**ASSIGNMENT**
Only these lines, please: the first one of the records through the one containing "The height and", retyped exactly, both ends included and pictures omitted.

Screenshot grounding data
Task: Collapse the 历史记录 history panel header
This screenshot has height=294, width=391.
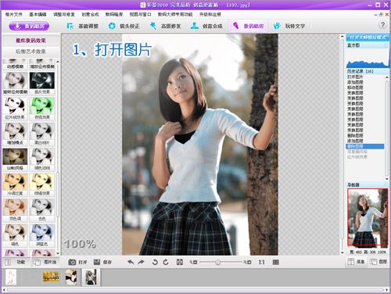Action: coord(368,71)
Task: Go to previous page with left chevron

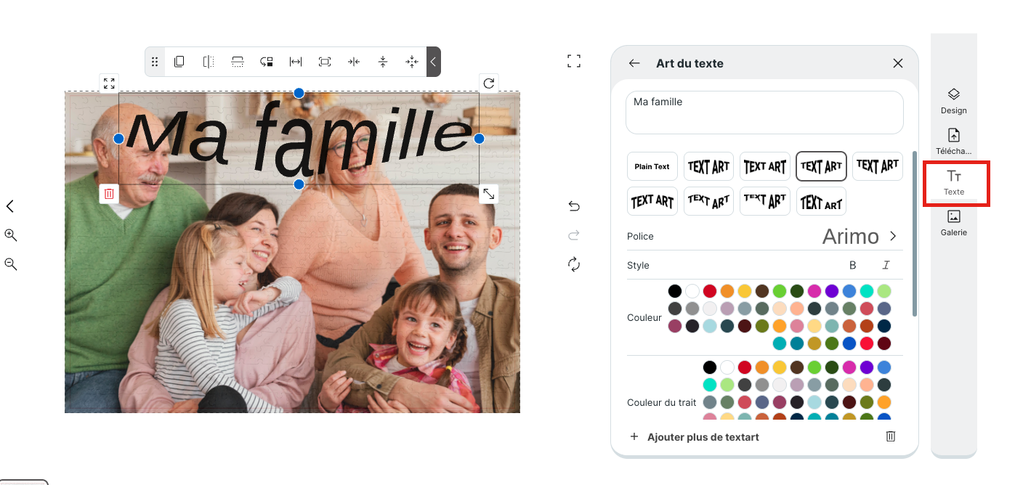Action: [10, 206]
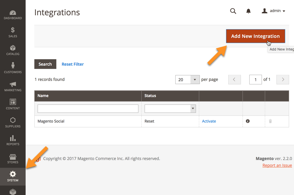Screen dimensions: 294x195
Task: Open the Reports sidebar menu
Action: [x=13, y=140]
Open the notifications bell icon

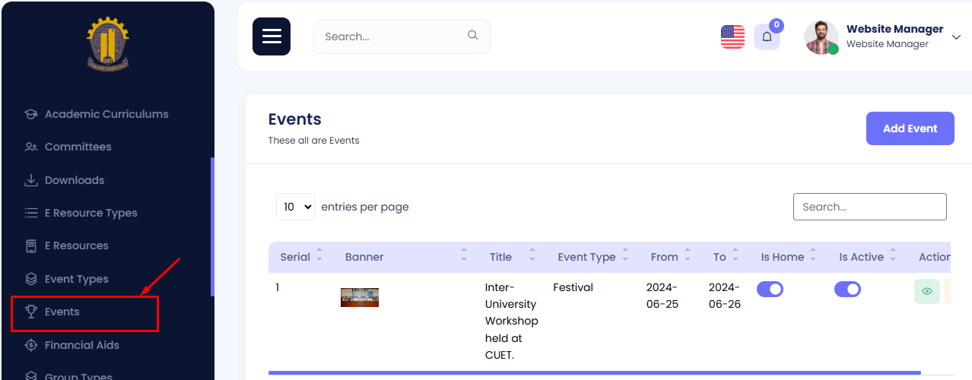pos(767,36)
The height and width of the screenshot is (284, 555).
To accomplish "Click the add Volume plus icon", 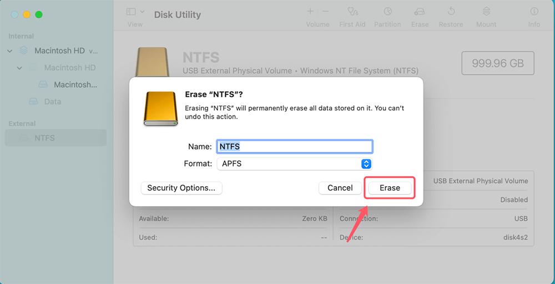I will (x=310, y=11).
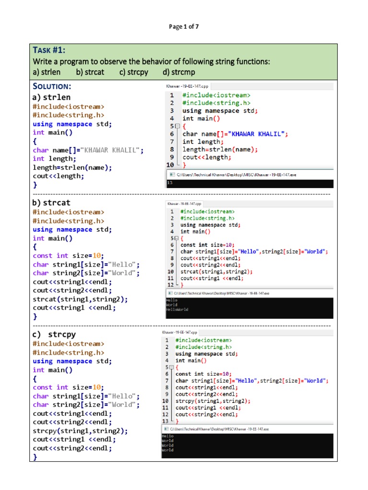The width and height of the screenshot is (368, 490).
Task: Click the black console output showing 13
Action: [x=249, y=183]
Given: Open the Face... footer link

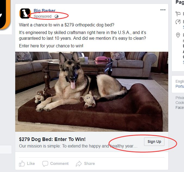Looking at the screenshot, I should pyautogui.click(x=180, y=108).
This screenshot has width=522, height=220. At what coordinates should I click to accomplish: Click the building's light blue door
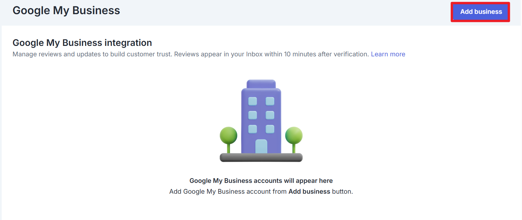tap(261, 146)
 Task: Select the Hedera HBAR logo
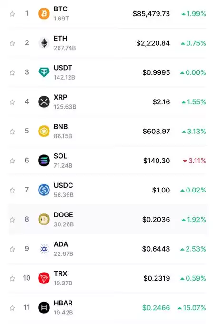click(44, 307)
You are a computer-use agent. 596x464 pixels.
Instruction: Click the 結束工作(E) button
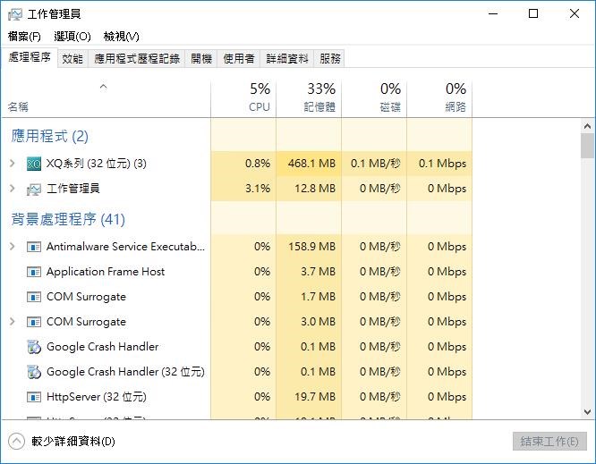[x=549, y=442]

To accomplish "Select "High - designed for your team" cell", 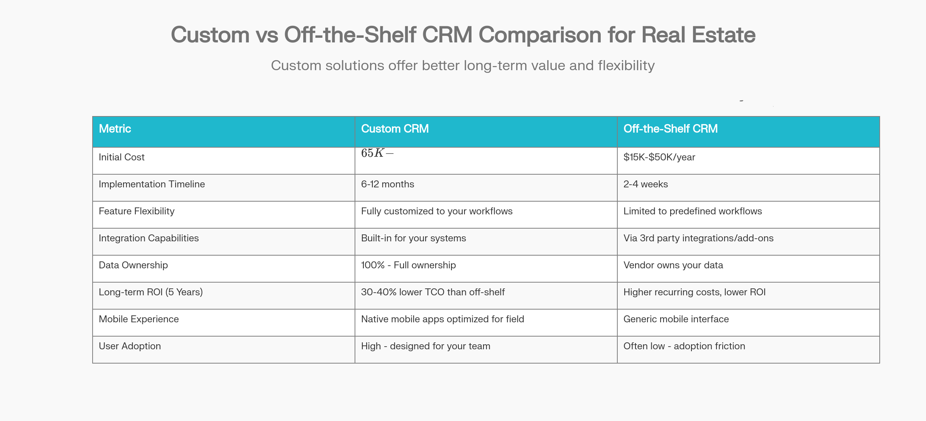I will pos(426,346).
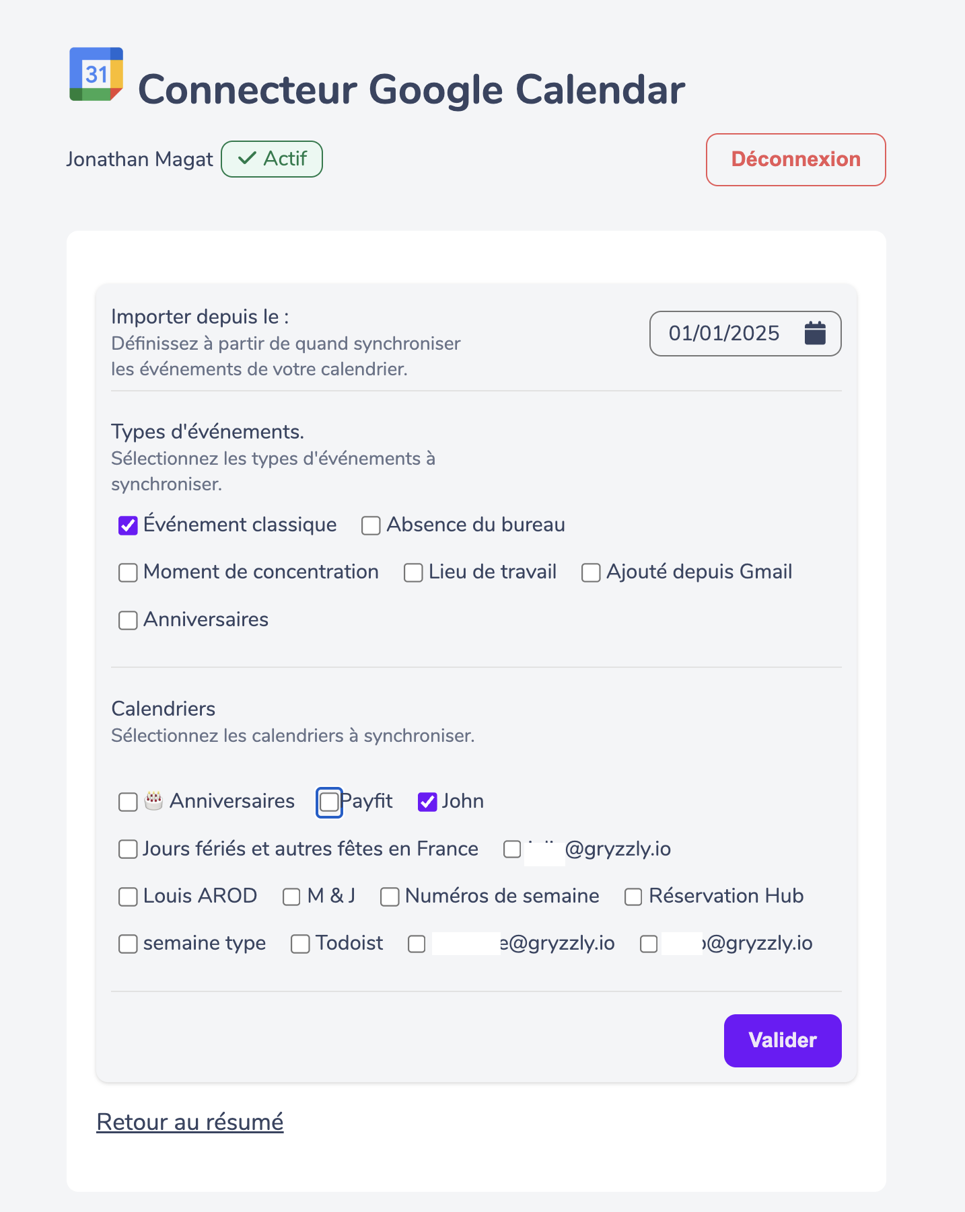Click the green checkmark in Actif badge
The width and height of the screenshot is (965, 1212).
[246, 158]
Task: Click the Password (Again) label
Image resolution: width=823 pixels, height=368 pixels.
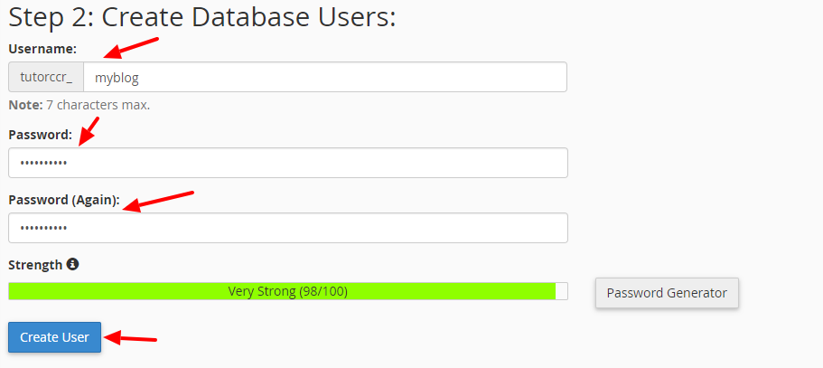Action: pyautogui.click(x=64, y=200)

**ANSWER BELOW**
Task: Collapse the 历史记录 history panel header
This screenshot has height=294, width=391.
Action: coord(368,71)
Task: Go to previous page with left chevron

Action: [10, 206]
Screen dimensions: 294x195
Task: Open the Reports sidebar menu
Action: [x=13, y=140]
Open the notifications bell icon

pos(767,36)
The height and width of the screenshot is (284, 555).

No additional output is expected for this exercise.